According to the present invention, it is possible to obtain a head that is suitable for multi-color, multi-tone recording, and has heat dissipation properties that enable high-quality recorded images to be obtained without ghosts or tails. It is possible to provide an excellent, small, and easy-to-use end face type thermal head.

[Brief explanation of drawings]

Figure 1 is a cross-sectional view of the structure of a thermal transfer recording device using a conventional thermal head, Figure 2 is a perspective view of a transfer sheet used for color recording, and Figures 3 and 4 are conventional planar type and edge type, respectively.

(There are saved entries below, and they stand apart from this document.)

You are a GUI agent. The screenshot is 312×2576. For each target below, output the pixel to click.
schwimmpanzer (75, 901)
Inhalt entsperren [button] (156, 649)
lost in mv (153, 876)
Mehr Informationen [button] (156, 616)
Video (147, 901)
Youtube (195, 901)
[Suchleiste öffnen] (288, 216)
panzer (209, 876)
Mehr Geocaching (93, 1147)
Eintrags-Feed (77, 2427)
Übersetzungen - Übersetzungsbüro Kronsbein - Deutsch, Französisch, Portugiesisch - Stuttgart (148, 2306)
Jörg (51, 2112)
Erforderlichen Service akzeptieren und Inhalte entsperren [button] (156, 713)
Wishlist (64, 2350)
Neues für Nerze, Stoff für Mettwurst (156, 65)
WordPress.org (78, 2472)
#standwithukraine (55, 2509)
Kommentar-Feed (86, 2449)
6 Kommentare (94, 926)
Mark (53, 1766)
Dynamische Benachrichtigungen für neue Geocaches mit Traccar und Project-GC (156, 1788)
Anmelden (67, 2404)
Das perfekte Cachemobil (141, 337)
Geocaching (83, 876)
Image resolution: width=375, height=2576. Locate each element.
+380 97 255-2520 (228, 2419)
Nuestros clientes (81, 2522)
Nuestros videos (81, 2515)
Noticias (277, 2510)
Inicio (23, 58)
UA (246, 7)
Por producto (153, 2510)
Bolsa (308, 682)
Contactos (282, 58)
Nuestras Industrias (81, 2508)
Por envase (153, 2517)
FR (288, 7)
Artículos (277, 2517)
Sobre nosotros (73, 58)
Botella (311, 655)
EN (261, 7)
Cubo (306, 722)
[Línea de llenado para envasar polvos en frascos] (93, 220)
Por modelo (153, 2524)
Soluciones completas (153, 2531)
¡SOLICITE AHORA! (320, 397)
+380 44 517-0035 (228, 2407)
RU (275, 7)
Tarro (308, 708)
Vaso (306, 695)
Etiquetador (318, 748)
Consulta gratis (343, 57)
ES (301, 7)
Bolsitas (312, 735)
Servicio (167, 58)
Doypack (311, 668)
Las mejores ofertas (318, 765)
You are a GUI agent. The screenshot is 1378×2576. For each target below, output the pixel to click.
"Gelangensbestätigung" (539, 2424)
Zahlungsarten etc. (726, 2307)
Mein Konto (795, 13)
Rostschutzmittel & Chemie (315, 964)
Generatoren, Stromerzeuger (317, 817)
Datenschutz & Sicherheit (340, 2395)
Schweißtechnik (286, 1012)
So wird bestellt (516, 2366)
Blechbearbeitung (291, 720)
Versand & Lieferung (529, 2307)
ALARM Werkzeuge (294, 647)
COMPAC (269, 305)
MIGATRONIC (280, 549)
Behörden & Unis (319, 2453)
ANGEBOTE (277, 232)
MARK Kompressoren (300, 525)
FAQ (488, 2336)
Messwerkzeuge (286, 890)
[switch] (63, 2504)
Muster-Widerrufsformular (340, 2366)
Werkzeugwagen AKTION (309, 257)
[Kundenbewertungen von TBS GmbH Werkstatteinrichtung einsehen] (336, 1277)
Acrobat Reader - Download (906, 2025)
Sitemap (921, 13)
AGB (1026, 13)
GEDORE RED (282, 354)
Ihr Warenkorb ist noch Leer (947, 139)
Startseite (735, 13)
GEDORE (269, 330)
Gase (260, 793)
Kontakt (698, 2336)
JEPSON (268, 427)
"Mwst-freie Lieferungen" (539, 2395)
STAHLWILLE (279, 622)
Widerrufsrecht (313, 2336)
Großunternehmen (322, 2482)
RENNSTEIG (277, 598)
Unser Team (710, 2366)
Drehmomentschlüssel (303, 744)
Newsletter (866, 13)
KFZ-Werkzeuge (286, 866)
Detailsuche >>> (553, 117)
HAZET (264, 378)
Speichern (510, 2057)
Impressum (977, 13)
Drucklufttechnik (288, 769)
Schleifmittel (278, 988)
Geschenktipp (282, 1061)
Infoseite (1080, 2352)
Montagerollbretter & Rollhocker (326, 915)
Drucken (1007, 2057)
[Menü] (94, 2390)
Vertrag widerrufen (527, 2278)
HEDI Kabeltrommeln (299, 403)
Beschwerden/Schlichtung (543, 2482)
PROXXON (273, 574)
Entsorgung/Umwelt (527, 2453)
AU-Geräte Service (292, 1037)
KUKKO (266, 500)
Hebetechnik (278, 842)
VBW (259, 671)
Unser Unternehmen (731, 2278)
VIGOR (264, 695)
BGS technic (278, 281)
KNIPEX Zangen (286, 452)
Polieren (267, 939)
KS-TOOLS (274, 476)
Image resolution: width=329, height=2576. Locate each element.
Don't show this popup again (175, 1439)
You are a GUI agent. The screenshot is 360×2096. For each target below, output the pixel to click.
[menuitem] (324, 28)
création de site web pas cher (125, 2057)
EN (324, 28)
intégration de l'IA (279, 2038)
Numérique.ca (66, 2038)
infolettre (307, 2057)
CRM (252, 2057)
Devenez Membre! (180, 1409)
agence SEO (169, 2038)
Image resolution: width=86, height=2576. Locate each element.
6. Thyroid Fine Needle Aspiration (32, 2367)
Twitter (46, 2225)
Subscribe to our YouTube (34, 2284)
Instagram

Perspective views of the thermal head, Figures 5 and 6.
The figure is a perspective view of an edge-type thermal head according to an embodiment of the present invention, FIG. 7 is a sectional view thereof, and FIGS. 8 and 9 are perspective views of an apparatus using an edge-type thermal head according to an embodiment of the present invention. and enlarged sectional views near the heating element, FIGS. 10 and 11
The figures are a block diagram and a large-scale sectional view of the vicinity of the heating element in another device using the end-face type thermal head according to the present invention. 2o... heating element board, 21... board,
22...Glass glaze layer, 26...
Heating element, 27... Common electrode, 28...
Image signal electrode, 31... Base, 32...
Insulating member, 36...Mounting member, 4o...
...Thermal conductive material. Name of agent: Patent attorney Toshio Nakao and 1 other person 2nd
Figure 3 Figure 5 Figure 8 Figure 9 -20 Figure 10 Figure 11 π

Claims (1)

[Claims] A plate-shaped heating element substrate in which a plurality of heating elements are formed in a row on an end surface of the plate-shaped substrate, and a picture signal electrode and a common electrode are respectively formed on each of two main planes following the end surface, and this heating element substrate. a base that is attached to a common electrode surface of the base via an insulating member having heat dissipation properties, a mounting member that presses and clamps the heating element substrate to the base surface, and an end surface of the heating element substrate on which the heating element is formed from the end surface of the base. 1. An end-face type thermal head characterized by being provided with a thermally conductive member that protrudes and fills between the protruding portion of the heat-generating body substrate excluding the end face of the base plate on which the heat-generating body is formed, and the end face of the base.